Une formulation aussi incertaine ne pouvait donner lieu qu’à des interprétations assez divergentes, notamment entre juges et journalistes. A la suite de la perquisition effectuée au sein du journal par le juge d’instruction, les journalistes en sollicitèrent l’annulation. La Chambre de l’instruction de la Cour d’appel rejeta leur demande. Elle estima que la perquisition était nécessaire à la manifestation de la vérité (l’identification des personnes qui auraient manqué au respect de leur obligation de secret en fournissant un document confidentiel aux journalistes) ; qu’elle avait été limitée dans le temps ; et qu’elle n’avait pas créé d’obstacle ou de retard dans la diffusion de l’information. La Cour de cassation rejeta le pourvoi, estimant que l’ingérence était nécessaire et proportionnée au but légitime poursuivi.

C’est de cette appréciation des juges français que les journalistes, estimant qu’il avait été porté atteinte à leur droit à la protection de leurs sources d’information, saisirent la Cour européenne des droits de l’homme.

Appréciation du juge européen

Avant de se prononcer sur le cas particulier de la perquisition contestée, la CEDH rappelle certains principes qui lui ont précédemment servi pour la consécration d’un tel droit à la protection des sources d’information des journalistes.

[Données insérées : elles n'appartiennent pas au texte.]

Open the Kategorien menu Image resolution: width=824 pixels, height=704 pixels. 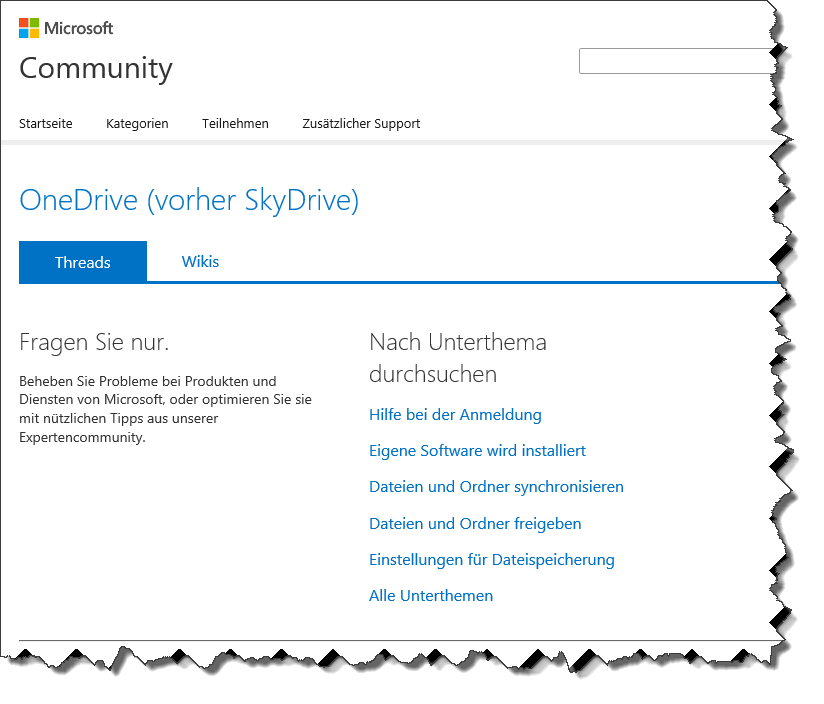[137, 124]
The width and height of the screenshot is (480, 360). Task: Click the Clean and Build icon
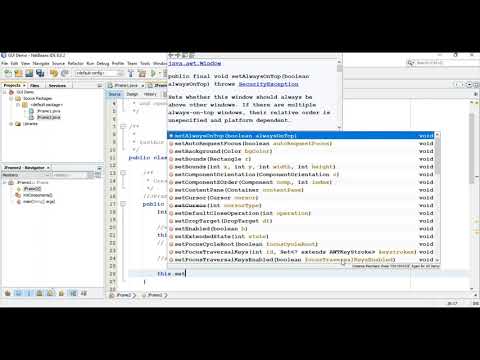pyautogui.click(x=142, y=73)
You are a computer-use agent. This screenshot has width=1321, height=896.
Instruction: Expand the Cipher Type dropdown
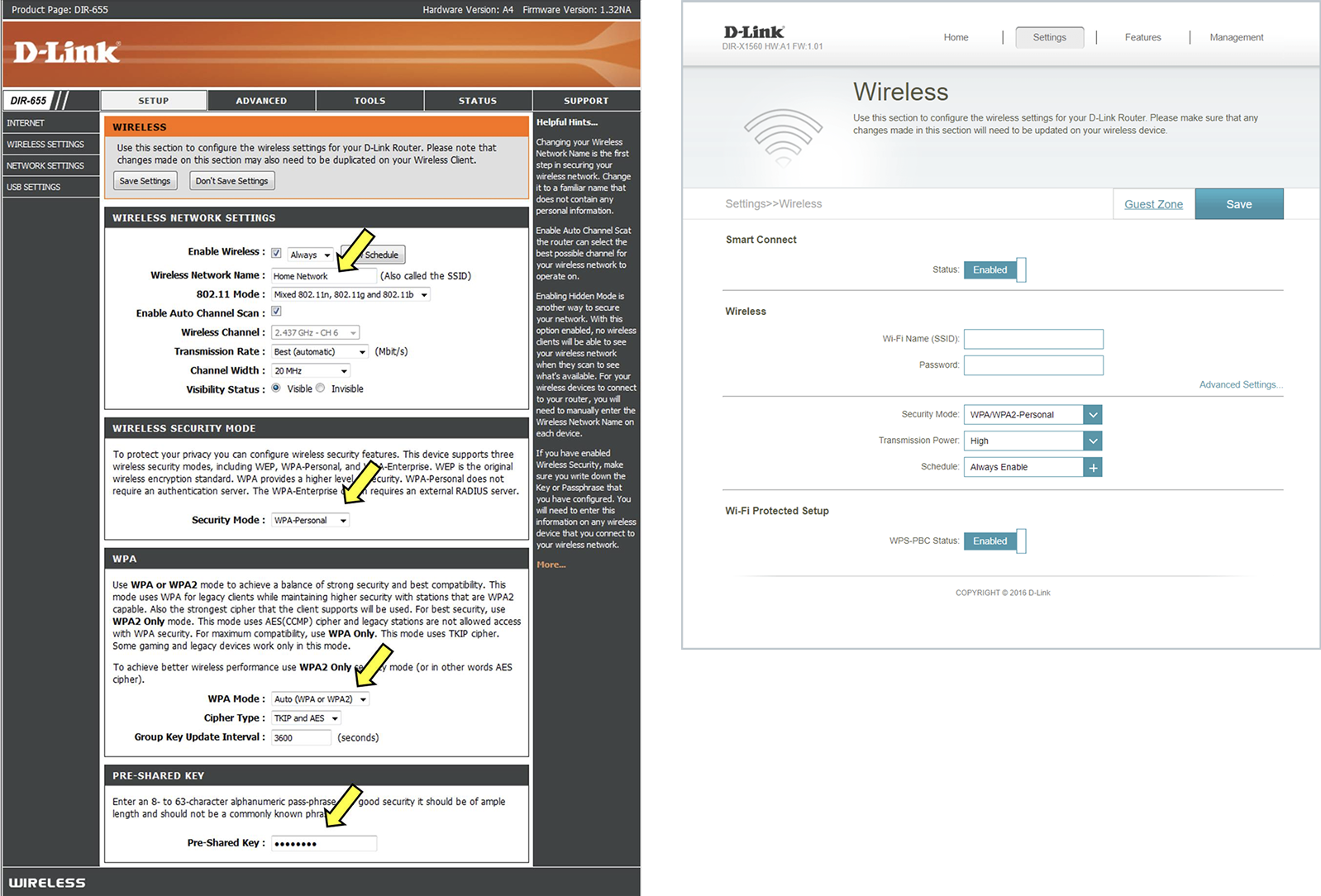pyautogui.click(x=306, y=718)
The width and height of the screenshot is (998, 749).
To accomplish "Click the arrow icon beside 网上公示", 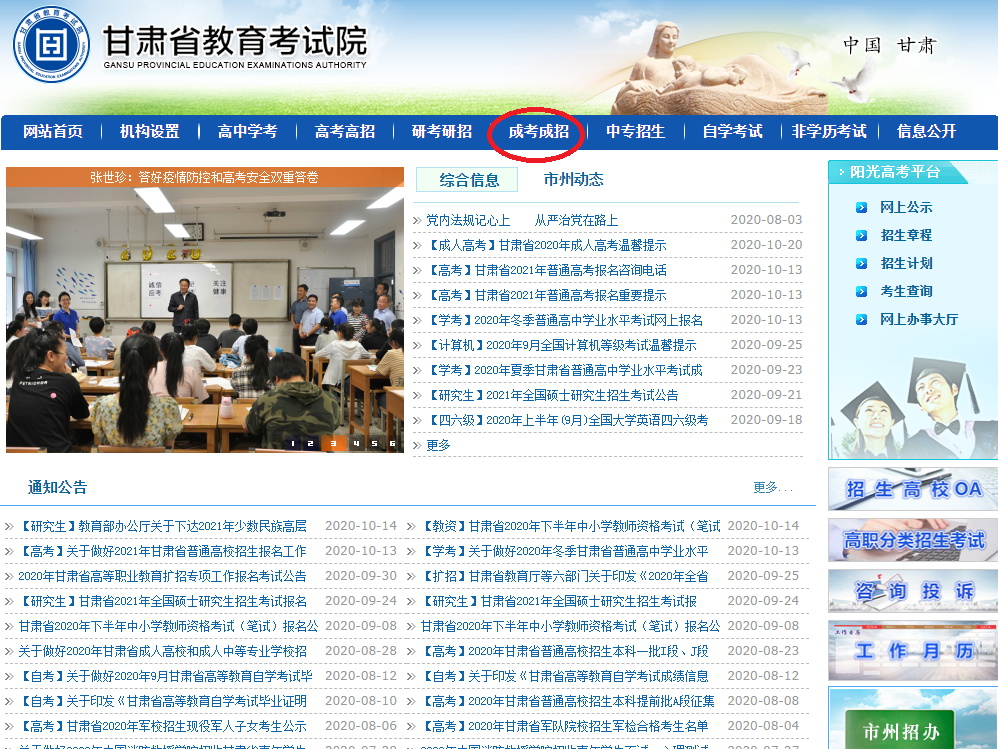I will tap(861, 208).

La Cour énonce que « la protection des sources journalistiques constitue l’une des pierres angulaires de la liberté de la presse » ; que « l’absence d’une telle protection pourrait dissuader les sources journalistiques d’aider la presse à informer le public sur des questions d’intérêt général » ; et que, « en conséquence, la presse pourrait être moins à même de jouer son rôle indispensable de « chien de garde » ». Elle ajoute que si la presse « ne doit pas franchir certaines limites, tenant notamment à la protection de la réputation et aux droits d’autrui ainsi qu’à empêcher la divulgation d’informations confidentielles, il lui incombe néanmoins de communiquer, dans le respect de ses devoirs et de ses responsabilités, des informations et des idées sur toutes les questions d’intérêt général ».

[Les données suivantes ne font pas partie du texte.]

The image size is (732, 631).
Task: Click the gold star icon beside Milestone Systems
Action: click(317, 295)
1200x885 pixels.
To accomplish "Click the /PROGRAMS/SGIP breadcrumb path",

Au titre des principes encore, la Cour pose que « la garantie que l’article 10 offre aux journalistes, en ce qui concerne les comptes rendus sur les questions d’intérêt général, est subordonnée à la condition que les intéressés agissent de bonne foi sur la base de faits exacts et fournissent des informations « fiables et précises » dans le respect de la déontologie journalistique ».

Elle ajoute encore que « là où la liberté de la presse est en jeu, les autorités ne disposent que d’une marge d’appréciation restreinte pour juger de l’existence d’un « besoin social impérieux », préalable nécessaire à toute mesure d’investigation portant sur les sources d’information des journalistes ». Faisant application de ces principes, la CEDH considère en l’espèce que, bien que « l’ingérence visait à empêcher la divulgation d’informations confidentielles, à protéger la réputation d’autrui et notamment la présomption d’innocence », le document publié concernait « un sujet d’intérêt général […] que les requérants avaient le droit de faire connaître au public à travers la presse ».

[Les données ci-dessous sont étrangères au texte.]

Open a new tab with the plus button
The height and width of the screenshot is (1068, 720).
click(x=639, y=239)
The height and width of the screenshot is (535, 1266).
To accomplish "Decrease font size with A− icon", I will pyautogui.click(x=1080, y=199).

Appréciant le caractère nécessaire de la mesure restrictive de la liberté d’informer, la Cour « se demande si d’autres mesures que la perquisition au siège de la rédaction du journal n’auraient pas pu permettre au juge d’instruction de rechercher s’il y avait eu effectivement violation du secret professionnel » conduisant à la transmission du rapport aux journalistes. Elle estime qu’il n’a pas été « démontré que la balance des intérêts en présence, à savoir, d’une part, la protection des sources et, de l’autre, la répression d’infractions, a été préservée ». De tout cela, la Cour conclut qu’il y a eu violation de l’article 10 Conv EDH consacrant le principe de liberté d’expression.

Depuis la date à laquelle il avait été procédé à la perquisition contestée en cette affaire, le principe du droit à la protection des sources d’information des journalistes a été consacré, en droit français, par la loi du 4 janvier 2010, qui l’a introduit dans la loi du 29 juillet 1881, et qui, pour le conforter, a modifié notamment l’article 56-2 CPP relatif aux perquisitions visant des journalistes (voir REM n°13, p.3). La législation française se rapproche ainsi des exigences de la CEDH.